• **GOAL OF THE EXERCISE**
Lines before the one containing "This screenshot has width=349, height=374." are left out; that line and every line after it, through the end of the records, are to be reproduced exactly.
*** EXCERPTED RECORDS ***
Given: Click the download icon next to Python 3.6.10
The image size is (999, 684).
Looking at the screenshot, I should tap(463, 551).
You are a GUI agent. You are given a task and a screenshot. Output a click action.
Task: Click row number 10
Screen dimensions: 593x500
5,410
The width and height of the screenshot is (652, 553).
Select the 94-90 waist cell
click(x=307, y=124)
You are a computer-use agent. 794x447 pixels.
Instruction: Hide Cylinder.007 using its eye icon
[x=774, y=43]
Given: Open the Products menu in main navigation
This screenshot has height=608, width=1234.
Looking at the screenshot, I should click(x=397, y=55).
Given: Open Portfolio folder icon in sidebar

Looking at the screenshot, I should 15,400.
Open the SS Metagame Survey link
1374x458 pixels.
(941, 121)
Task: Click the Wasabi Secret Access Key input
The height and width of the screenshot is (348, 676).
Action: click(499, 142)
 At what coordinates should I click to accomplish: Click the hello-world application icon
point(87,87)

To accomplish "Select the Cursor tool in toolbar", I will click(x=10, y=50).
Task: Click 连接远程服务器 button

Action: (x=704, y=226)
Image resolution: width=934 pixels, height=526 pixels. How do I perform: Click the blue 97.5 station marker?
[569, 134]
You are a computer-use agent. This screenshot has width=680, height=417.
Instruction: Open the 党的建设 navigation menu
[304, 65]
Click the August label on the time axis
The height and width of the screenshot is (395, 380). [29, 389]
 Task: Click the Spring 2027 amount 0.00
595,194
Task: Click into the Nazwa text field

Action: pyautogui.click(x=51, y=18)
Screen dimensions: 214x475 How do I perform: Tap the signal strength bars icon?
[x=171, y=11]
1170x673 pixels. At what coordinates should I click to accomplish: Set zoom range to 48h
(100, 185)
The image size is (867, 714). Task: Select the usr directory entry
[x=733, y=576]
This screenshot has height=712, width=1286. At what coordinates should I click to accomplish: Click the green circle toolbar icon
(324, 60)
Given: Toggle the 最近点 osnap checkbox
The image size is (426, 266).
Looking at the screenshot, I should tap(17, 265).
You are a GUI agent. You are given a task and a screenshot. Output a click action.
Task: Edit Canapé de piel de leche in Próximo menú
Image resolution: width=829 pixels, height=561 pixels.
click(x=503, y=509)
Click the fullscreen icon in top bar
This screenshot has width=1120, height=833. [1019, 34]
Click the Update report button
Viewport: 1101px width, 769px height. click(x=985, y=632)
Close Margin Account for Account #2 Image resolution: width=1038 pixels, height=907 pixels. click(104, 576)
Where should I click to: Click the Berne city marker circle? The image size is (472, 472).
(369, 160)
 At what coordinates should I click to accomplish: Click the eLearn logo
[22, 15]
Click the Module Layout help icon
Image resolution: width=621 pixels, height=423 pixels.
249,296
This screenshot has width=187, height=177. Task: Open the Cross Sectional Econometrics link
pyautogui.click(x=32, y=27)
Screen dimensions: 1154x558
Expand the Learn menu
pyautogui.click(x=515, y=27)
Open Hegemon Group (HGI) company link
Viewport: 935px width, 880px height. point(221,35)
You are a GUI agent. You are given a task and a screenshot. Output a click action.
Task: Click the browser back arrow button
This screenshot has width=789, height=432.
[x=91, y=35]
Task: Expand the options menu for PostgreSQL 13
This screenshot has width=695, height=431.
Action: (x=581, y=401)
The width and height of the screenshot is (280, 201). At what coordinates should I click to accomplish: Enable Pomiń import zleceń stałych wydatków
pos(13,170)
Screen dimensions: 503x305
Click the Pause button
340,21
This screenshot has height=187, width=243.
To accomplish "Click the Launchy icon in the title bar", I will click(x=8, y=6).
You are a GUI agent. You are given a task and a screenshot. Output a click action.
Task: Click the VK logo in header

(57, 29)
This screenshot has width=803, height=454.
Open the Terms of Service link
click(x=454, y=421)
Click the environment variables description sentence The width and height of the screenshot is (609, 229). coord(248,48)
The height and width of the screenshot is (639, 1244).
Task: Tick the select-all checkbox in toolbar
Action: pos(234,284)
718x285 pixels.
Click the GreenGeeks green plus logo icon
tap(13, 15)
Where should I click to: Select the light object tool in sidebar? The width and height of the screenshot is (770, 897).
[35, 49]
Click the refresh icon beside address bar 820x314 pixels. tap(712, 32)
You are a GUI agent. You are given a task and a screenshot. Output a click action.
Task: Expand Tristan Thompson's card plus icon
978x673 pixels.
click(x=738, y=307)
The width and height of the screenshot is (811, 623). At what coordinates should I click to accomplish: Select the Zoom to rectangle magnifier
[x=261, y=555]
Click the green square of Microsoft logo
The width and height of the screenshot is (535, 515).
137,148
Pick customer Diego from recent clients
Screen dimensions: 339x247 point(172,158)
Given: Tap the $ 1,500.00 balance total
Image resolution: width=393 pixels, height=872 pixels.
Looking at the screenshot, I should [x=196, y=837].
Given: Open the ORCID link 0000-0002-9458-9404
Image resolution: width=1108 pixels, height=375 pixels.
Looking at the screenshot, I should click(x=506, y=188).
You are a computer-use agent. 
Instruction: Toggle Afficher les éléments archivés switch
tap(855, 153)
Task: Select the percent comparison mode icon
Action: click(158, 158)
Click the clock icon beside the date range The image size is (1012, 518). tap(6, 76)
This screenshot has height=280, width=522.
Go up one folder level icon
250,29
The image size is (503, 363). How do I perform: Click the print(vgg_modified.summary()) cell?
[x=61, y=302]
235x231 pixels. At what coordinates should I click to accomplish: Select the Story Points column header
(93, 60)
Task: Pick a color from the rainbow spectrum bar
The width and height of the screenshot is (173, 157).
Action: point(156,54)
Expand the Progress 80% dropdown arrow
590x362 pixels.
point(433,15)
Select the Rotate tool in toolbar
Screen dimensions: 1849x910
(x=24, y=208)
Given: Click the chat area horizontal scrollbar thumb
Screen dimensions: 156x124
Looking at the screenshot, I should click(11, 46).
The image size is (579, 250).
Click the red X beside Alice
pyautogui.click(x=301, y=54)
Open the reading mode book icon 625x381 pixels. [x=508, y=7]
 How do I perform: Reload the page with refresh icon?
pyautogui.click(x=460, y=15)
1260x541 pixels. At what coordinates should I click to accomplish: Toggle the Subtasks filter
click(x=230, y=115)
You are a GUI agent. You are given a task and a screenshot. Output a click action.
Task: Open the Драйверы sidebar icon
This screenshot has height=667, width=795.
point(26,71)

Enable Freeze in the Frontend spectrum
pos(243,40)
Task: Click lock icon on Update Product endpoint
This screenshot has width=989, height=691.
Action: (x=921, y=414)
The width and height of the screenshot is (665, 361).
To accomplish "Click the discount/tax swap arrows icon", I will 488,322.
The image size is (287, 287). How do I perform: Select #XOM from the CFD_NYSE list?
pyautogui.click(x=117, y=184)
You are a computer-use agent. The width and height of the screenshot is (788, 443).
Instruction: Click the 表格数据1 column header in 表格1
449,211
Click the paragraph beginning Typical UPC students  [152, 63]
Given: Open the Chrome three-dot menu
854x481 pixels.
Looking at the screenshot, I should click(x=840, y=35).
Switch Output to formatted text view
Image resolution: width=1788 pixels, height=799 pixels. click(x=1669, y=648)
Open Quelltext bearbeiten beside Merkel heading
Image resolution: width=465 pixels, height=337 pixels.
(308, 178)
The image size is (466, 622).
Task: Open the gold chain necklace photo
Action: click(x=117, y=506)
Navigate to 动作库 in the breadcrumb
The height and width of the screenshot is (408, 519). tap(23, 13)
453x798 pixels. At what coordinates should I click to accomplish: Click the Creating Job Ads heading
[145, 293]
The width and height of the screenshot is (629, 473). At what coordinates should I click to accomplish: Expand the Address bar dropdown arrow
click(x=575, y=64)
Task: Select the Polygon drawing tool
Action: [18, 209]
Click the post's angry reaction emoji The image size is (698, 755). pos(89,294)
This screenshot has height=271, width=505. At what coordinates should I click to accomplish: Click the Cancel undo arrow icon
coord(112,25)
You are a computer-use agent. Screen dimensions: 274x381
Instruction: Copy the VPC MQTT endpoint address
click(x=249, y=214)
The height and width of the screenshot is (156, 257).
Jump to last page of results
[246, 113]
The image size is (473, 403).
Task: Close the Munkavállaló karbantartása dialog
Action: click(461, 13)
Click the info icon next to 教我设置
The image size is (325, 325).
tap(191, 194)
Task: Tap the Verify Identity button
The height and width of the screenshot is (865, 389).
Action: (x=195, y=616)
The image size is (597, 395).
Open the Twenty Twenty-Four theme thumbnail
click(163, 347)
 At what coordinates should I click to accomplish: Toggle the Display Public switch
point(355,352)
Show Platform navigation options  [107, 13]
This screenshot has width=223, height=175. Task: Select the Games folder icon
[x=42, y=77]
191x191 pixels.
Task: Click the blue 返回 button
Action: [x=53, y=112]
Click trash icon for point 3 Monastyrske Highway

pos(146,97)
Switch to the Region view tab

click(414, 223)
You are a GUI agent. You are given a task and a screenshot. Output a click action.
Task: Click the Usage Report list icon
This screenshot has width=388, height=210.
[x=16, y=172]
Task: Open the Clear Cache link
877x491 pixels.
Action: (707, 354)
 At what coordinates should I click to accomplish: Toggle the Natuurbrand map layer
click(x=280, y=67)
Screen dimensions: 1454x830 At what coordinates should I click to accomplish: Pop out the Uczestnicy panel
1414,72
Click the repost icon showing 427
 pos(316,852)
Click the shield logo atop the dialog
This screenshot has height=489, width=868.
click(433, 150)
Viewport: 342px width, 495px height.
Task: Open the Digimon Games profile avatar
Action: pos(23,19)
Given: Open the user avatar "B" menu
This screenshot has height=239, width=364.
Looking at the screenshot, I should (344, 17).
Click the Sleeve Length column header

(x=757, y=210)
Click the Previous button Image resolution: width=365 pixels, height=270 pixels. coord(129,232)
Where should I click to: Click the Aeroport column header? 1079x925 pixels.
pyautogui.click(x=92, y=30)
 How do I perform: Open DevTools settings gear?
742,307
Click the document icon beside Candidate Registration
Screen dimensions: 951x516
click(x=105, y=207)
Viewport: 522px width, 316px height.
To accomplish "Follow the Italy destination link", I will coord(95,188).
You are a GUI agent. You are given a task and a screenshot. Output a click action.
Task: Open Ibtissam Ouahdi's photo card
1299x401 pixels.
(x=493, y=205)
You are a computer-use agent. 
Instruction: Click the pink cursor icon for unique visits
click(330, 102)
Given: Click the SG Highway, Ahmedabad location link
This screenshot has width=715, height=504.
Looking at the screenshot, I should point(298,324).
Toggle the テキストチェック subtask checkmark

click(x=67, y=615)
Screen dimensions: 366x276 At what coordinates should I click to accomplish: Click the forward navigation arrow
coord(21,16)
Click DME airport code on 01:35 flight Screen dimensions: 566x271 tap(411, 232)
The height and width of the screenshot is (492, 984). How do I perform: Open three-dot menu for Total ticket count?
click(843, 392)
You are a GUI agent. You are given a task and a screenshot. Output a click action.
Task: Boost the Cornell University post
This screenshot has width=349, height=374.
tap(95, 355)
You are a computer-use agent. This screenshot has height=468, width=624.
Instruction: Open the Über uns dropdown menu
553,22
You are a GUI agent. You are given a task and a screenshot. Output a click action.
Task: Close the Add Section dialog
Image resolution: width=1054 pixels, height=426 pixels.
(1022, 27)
***
• **EXERCISE ANSWER**
This screenshot has width=349, height=374.
tap(95, 355)
You are a computer-use agent. This screenshot has height=468, width=624.
Instruction: Open the Über uns dropdown menu
553,22
You are a GUI agent. You are given a task and a screenshot. Output a click action.
Task: Close the Add Section dialog
Image resolution: width=1054 pixels, height=426 pixels.
(1022, 27)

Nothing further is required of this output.